Epidemiology and Data Science, Amsterdam Public Health research institute, VU University Medical Center, Amsterdam, The Netherlands.
Julius Centre for Health Sciences and Primary Care, University Medical Centre Utrecht, Utrecht, The Netherlands.
Diabet Med. 2021 Feb;38(2):e14428. doi: 10.1111/dme.14428. Epub 2020 Nov 3.
To examine the hypothesis that, based on their glucose curves during a seven-point oral glucose tolerance test, people at elevated type 2 diabetes risk can be divided into subgroups with different clinical profiles at baseline and different degrees of subsequent glycaemic deterioration.
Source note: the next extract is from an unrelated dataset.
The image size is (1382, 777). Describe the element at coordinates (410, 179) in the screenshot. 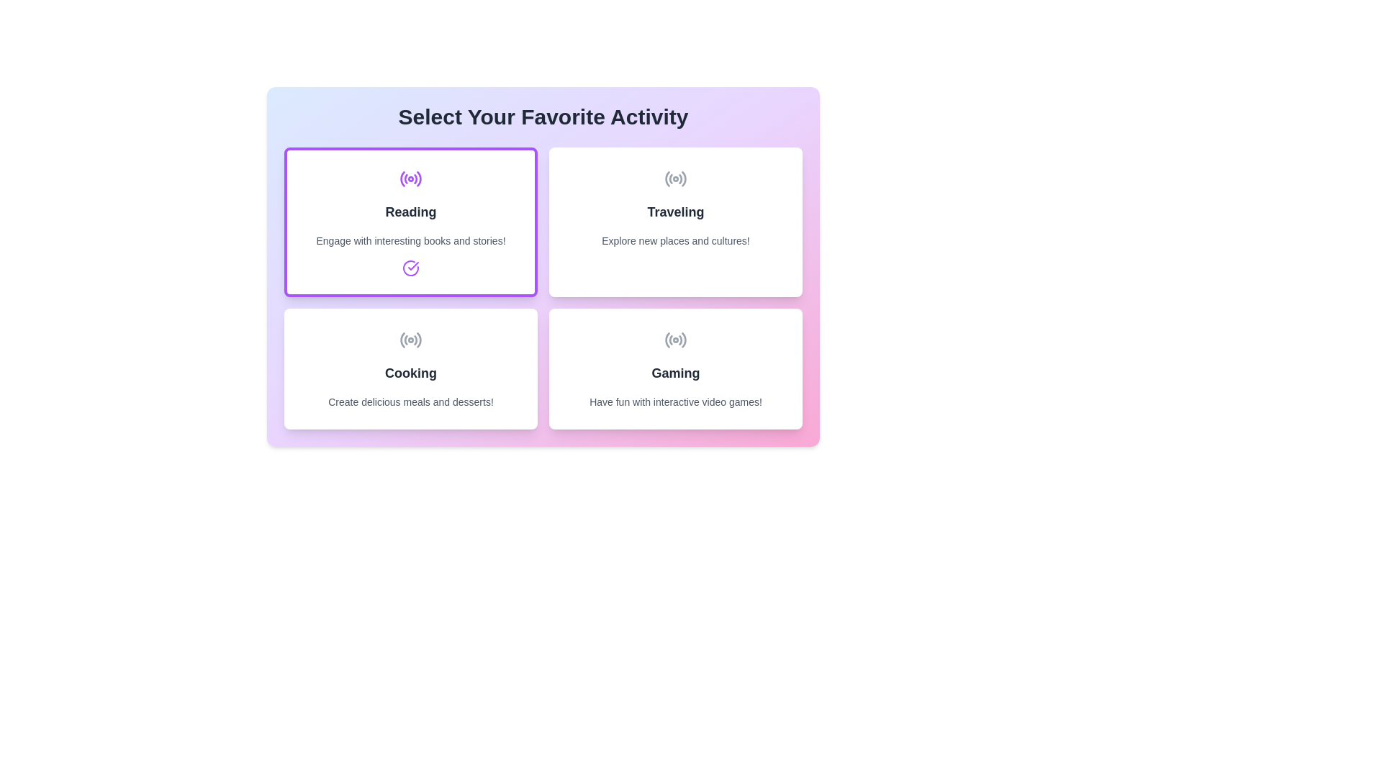

I see `the visual icon representing the 'Reading' card, which is positioned at the top of the highlighted card labeled 'Reading'` at that location.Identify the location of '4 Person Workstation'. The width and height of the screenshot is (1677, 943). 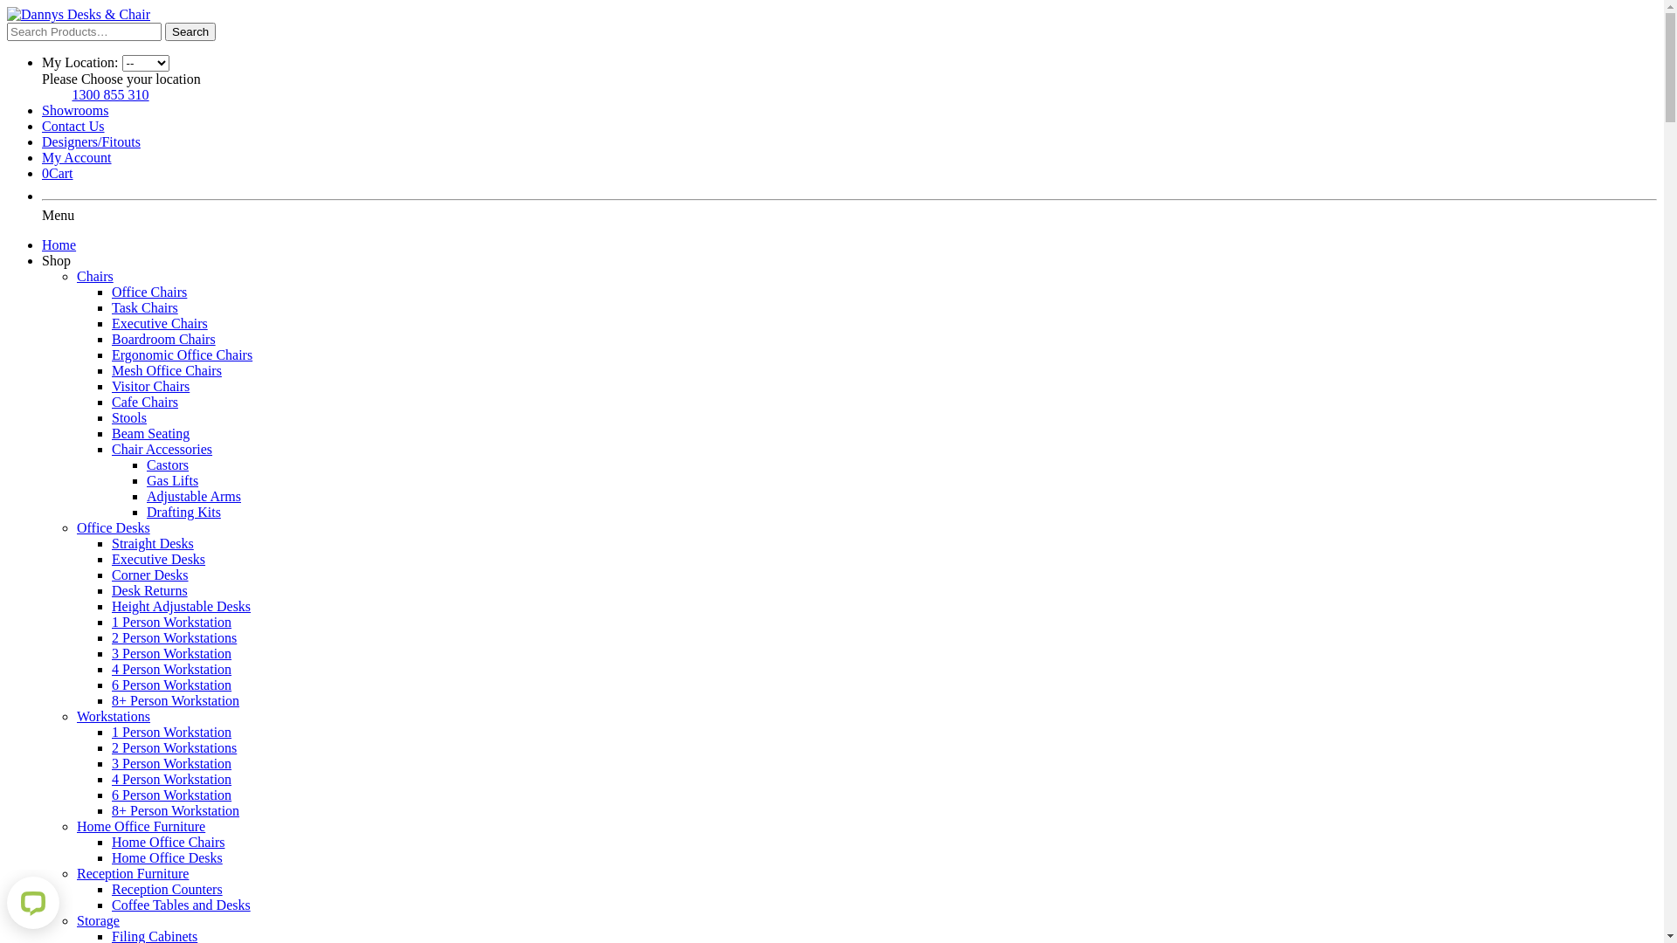
(111, 778).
We included 2126 participants at elevated type 2 diabetes risk from the Diabetes Research on Patient Stratification (IMI-DIRECT) study. Latent class trajectory analysis was used to identify subgroups from a seven-point oral glucose tolerance test at baseline and follow-up. Linear models quantified the associations between the subgroups with glycaemic traits at baseline and 18 months.
At baseline, we identified four glucose curve subgroups, labelled in order of increasing peak levels as 1-4. Participants in Subgroups 2-4, were more likely to have higher insulin resistance (homeostatic model assessment) and a lower Matsuda index, than those in Subgroup 1. Overall, participants in Subgroups 3 and 4, had higher glycaemic trait values, with the exception of the Matsuda and insulinogenic indices. At 18 months, change in homeostatic model assessment of insulin resistance was higher in Subgroup 4 (β = 0.36, 95% CI 0.13-0.58), Subgroup 3 (β = 0.30; 95% CI 0.10-0.50) and Subgroup 2 (β = 0.18; 95% CI 0.04-0.32), compared to Subgroup 1. The same was observed for C-peptide and insulin. Five subgroups were identified at follow-up, and the majority of participants remained in the same subgroup or progressed to higher peak subgroups after 18 months.
Using data from a frequently sampled oral glucose tolerance test, glucose curve patterns associated with different clinical characteristics and different rates of subsequent glycaemic deterioration can be identified.
检验以下假设,即在七点口服葡萄糖耐量试验的血糖曲线的基础上,处于 2 型糖尿病高危状态的人群可以分为具有不同基线临床特征和不同程度后续血糖恶化的亚组。
我们纳入了 IMI-DIRECT 研究中处于 2 型糖尿病高危状态的 2126 名参与者。使用潜在类别轨迹分析从基线和随访的七点口服葡萄糖耐量试验中确定亚组。线性模型量化了亚组与基线和 18 个月时血糖特征之间的关联。
在基线时,我们确定了四个血糖曲线亚组,按峰值水平从低到高依次标记为 1-4。与亚组 1 相比,亚组 2-4 的参与者胰岛素抵抗(稳态模型评估)更高,Matsuda 指数更低。总体而言,亚组 3 和 4 的参与者血糖特征值更高,Matsuda 和胰岛素生成指数除外。在 18 个月时,亚组 4(β=0.36,95%CI 0.13-0.58)、亚组 3(β=0.30;95%CI 0.10-0.50)和亚组 2(β=0.18;95%CI 0.04-0.32)的胰岛素抵抗稳态模型评估变化更高,而亚组 1 则更低。C 肽和胰岛素也是如此。在随访中确定了五个亚组,大多数参与者在 18 个月后仍处于同一亚组或进展到更高峰值的亚组。
使用频繁采样口服葡萄糖耐量试验的数据,可以确定与不同临床特征和不同后续血糖恶化率相关的血糖曲线模式。